◆ **DIRECTIONS FOR THIS TASK**: Copy out the lines of the records below word for word, starting at the line that contains "You are a computer-use" and ending at the line that contains "Instruction: Click the".

◆ **DATA TO PROCESS**:
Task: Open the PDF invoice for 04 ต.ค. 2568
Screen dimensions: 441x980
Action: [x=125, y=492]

...

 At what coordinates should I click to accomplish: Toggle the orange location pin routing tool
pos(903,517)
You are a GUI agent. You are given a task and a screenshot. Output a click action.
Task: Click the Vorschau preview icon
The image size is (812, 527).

--

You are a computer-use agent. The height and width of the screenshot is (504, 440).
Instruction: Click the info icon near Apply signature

◆ **FULL SOLUTION**:
You are a computer-use agent. The height and width of the screenshot is (504, 440).
Instruction: Click the info icon near Apply signature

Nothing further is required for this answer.